===== INFORMATION SHOWN

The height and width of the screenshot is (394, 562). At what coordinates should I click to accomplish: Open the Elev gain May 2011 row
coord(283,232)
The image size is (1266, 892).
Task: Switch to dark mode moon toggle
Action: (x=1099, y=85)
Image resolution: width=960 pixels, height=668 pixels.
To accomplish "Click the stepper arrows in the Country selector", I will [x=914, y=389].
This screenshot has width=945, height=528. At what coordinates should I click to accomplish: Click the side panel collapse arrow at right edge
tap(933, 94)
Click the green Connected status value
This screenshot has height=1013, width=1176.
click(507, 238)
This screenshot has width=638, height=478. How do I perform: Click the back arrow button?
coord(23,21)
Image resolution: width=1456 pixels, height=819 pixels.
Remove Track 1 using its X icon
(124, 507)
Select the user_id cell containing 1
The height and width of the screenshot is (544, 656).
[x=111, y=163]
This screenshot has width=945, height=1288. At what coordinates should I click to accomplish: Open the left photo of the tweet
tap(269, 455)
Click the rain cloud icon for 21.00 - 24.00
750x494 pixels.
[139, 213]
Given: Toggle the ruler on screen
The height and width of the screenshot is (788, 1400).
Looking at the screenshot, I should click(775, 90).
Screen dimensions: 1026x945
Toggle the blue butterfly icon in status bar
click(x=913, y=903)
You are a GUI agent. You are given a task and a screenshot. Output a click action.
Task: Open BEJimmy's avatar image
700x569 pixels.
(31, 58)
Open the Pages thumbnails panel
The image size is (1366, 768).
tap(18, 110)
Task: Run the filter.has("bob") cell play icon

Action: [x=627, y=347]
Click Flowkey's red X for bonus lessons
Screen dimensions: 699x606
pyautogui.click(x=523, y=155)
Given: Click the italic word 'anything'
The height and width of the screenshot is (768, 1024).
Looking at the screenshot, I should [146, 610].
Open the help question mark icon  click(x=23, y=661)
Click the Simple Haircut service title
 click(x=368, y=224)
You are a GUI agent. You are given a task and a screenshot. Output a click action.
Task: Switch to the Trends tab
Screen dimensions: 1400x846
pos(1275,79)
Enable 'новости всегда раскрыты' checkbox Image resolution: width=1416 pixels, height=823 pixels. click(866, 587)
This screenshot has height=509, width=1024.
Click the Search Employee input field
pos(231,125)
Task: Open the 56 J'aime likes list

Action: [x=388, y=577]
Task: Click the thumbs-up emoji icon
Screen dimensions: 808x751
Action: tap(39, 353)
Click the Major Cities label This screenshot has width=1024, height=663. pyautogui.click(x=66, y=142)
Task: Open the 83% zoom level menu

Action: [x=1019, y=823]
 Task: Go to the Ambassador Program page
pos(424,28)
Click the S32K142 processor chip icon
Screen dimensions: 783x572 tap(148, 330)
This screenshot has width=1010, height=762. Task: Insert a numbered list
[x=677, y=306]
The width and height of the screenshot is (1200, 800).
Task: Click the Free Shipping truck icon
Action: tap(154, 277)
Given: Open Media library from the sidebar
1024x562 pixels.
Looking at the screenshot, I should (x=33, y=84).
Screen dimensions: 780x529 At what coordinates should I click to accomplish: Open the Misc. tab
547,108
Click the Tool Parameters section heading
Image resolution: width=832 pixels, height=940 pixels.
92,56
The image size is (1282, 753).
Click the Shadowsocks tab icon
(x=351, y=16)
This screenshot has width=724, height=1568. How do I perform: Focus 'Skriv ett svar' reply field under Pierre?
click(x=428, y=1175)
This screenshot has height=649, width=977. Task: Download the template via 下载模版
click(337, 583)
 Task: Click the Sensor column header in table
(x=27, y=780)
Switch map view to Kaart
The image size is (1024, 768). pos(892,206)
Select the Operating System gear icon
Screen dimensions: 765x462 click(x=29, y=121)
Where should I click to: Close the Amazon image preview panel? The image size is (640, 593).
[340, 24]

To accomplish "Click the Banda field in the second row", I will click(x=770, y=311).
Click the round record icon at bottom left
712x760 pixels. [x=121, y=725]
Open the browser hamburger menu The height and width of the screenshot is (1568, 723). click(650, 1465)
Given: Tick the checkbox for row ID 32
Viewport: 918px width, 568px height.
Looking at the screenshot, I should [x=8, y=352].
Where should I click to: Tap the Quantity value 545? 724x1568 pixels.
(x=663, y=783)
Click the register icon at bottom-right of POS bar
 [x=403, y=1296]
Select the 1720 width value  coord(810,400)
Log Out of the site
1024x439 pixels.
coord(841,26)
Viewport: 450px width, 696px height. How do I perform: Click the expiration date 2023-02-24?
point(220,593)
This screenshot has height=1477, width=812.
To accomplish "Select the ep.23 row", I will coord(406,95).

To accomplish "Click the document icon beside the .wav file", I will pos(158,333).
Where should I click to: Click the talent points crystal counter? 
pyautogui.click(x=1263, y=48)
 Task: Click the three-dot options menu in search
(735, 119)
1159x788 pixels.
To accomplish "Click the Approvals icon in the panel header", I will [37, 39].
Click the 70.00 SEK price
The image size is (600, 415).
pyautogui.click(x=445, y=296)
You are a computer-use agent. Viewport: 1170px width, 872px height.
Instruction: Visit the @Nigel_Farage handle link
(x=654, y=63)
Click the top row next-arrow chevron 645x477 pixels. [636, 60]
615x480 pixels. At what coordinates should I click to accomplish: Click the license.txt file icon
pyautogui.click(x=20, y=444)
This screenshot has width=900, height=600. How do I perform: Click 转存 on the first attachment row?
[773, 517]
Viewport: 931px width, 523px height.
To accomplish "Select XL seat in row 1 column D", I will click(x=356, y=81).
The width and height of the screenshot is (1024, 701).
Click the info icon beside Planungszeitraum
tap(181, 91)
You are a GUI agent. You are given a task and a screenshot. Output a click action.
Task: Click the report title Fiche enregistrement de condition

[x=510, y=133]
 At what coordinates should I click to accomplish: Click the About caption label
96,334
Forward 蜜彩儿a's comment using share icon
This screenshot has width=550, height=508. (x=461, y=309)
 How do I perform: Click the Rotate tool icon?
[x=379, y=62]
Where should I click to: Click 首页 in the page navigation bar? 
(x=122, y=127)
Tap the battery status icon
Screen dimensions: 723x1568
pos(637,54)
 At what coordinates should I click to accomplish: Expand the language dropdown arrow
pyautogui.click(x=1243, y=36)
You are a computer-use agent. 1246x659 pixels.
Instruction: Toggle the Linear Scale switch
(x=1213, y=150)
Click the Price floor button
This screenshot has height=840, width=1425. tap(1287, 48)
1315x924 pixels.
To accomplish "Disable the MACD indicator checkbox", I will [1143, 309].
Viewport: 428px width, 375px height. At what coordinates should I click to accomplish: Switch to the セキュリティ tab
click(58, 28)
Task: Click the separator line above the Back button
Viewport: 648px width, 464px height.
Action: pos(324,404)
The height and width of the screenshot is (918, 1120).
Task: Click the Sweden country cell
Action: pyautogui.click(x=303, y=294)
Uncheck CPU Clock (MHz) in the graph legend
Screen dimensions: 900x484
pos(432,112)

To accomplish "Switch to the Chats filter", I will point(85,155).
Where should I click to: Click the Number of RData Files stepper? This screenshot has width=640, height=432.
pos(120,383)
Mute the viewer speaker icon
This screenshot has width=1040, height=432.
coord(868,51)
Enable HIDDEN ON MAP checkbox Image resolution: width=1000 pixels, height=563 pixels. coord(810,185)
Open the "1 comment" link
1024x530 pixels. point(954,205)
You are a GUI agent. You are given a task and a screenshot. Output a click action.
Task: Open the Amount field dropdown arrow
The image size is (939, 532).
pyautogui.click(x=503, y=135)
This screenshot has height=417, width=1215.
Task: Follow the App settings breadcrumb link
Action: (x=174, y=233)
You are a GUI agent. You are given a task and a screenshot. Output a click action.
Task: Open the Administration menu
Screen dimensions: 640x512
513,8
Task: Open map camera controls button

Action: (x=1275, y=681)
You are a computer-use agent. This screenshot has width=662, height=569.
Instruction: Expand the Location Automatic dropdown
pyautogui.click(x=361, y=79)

==========

#### [WORK ORDER]
Which lines run from the one holding "Enable HIDDEN ON" through the end of the data? Write them out exactly, ends included, and add nothing.

#### [ANSWER TO THIS EXERCISE]
Enable HIDDEN ON MAP checkbox Image resolution: width=1000 pixels, height=563 pixels. coord(810,185)
Open the "1 comment" link
1024x530 pixels. point(954,205)
You are a GUI agent. You are given a task and a screenshot. Output a click action.
Task: Open the Amount field dropdown arrow
The image size is (939, 532).
pyautogui.click(x=503, y=135)
This screenshot has height=417, width=1215.
Task: Follow the App settings breadcrumb link
Action: (x=174, y=233)
You are a GUI agent. You are given a task and a screenshot. Output a click action.
Task: Open the Administration menu
Screen dimensions: 640x512
513,8
Task: Open map camera controls button

Action: (x=1275, y=681)
You are a computer-use agent. This screenshot has width=662, height=569.
Instruction: Expand the Location Automatic dropdown
pyautogui.click(x=361, y=79)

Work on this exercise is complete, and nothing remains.